• TEXT SEGMENT:
———

2024-03-05 22:59:08

by Mike Tipton

[permalink] [raw]
Subject: [PATCH] interconnect: Don't access req_list while it's being manipulated

The icc_lock mutex was split into separate icc_lock and icc_bw_lock
mutexes in [1] to avoid lockdep splats. However, this didn't adequately
protect access to icc_node::req_list.

The icc_set_bw() function will eventually iterate over req_list while
only holding icc_bw_lock, but req_list can be modified while only
holding icc_lock. This causes races between icc_set_bw(), of_icc_get(),
and icc_put().

Example A:

CPU0 CPU1
---- ----
icc_set_bw(path_a)

———

• DATA LINES:
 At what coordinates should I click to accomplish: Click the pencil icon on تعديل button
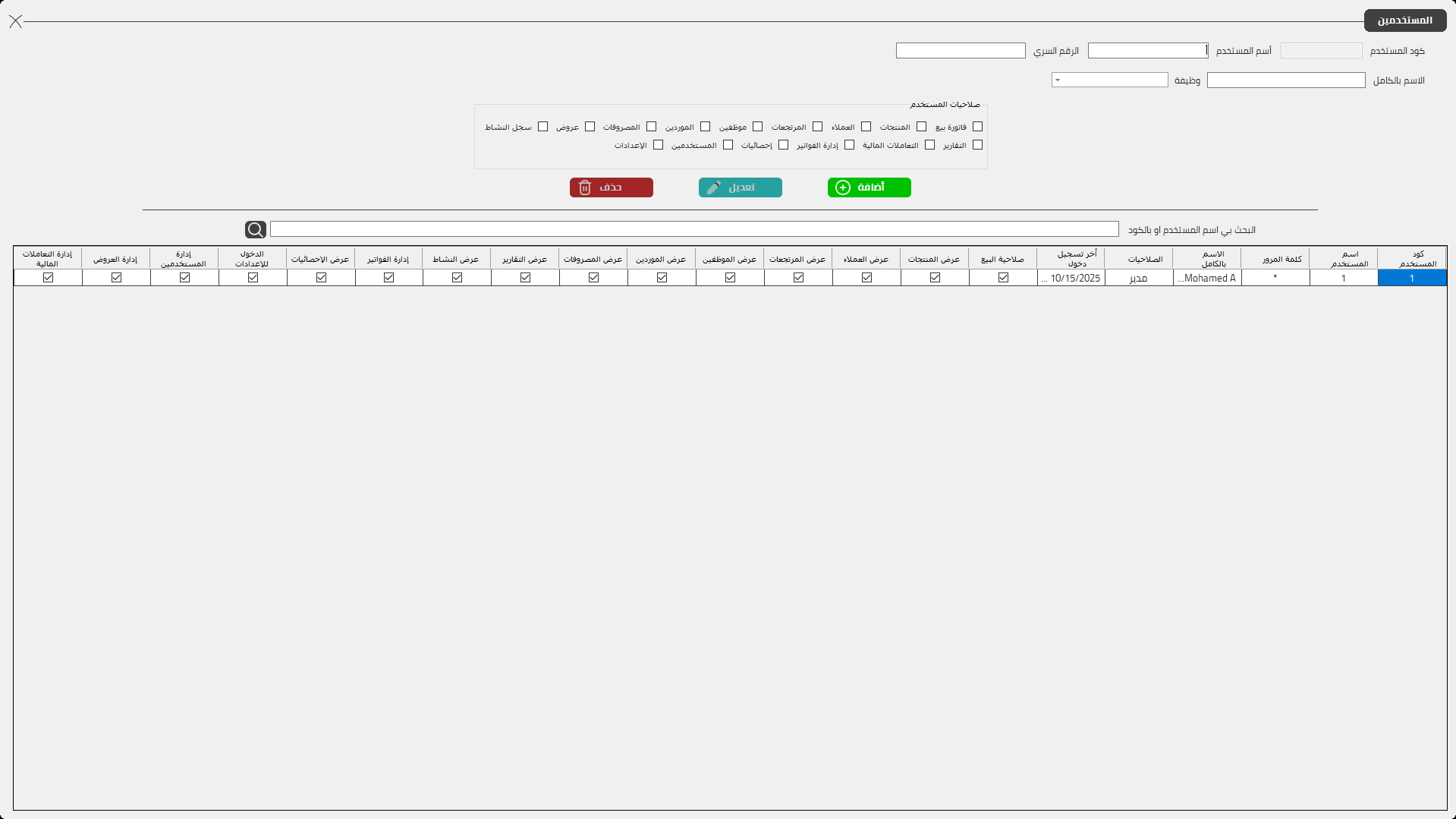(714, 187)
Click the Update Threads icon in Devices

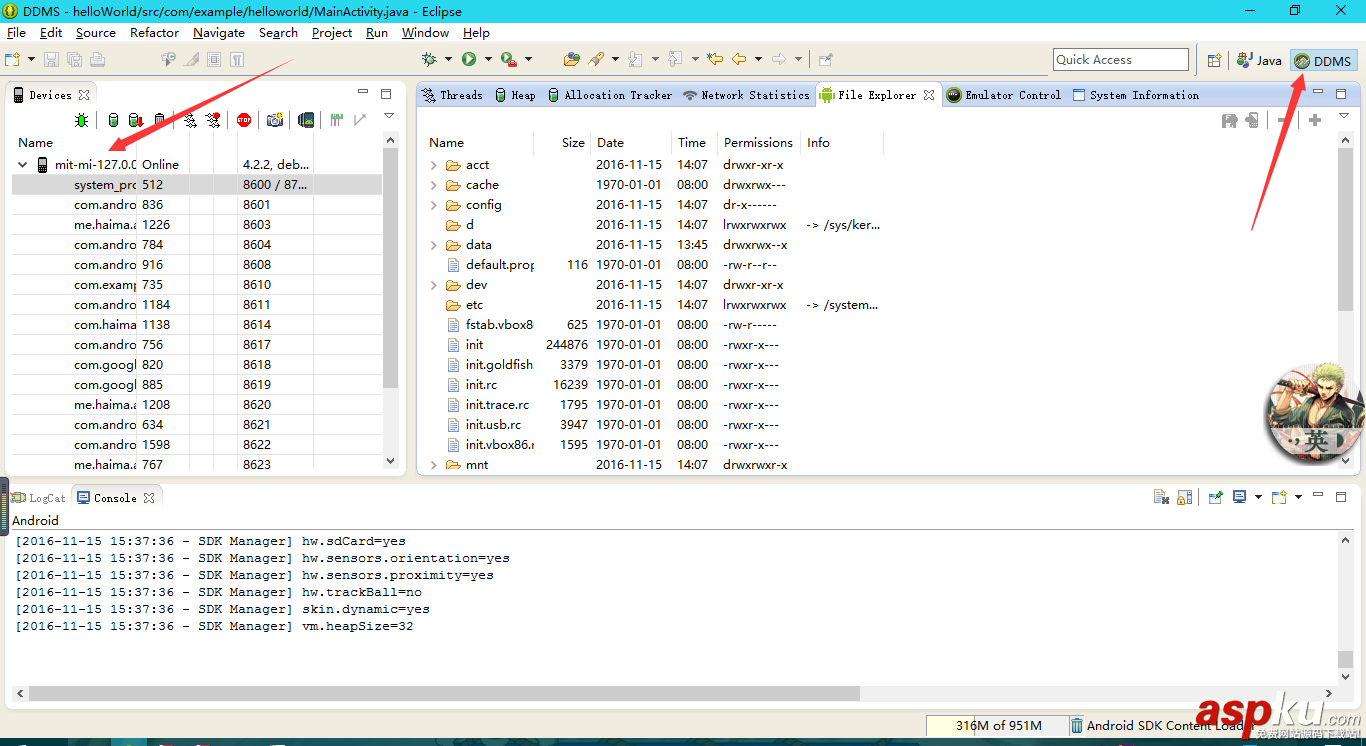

———

• TO DO:
Please say whether each statement agrees with the interconnect patch, answering yes or no and quoting the words of the patch that decide it.
1. The icc_lock mutex was split in two to avoid lockdep splats.
2. The split fully protected access to icc_node::req_list.
3. icc_set_bw() iterates over req_list while holding only icc_lock.
The listing comes from a different source than the patch text.

• EXERCISE ANSWER:
1. Yes: "The icc_lock mutex was split into separate icc_lock and icc_bw_lock mutexes in [1] to avoid lockdep splats."
2. No: "However, this didn't adequately protect access to icc_node::req_list."
3. No: "The icc_set_bw() function will eventually iterate over req_list while only holding icc_bw_lock"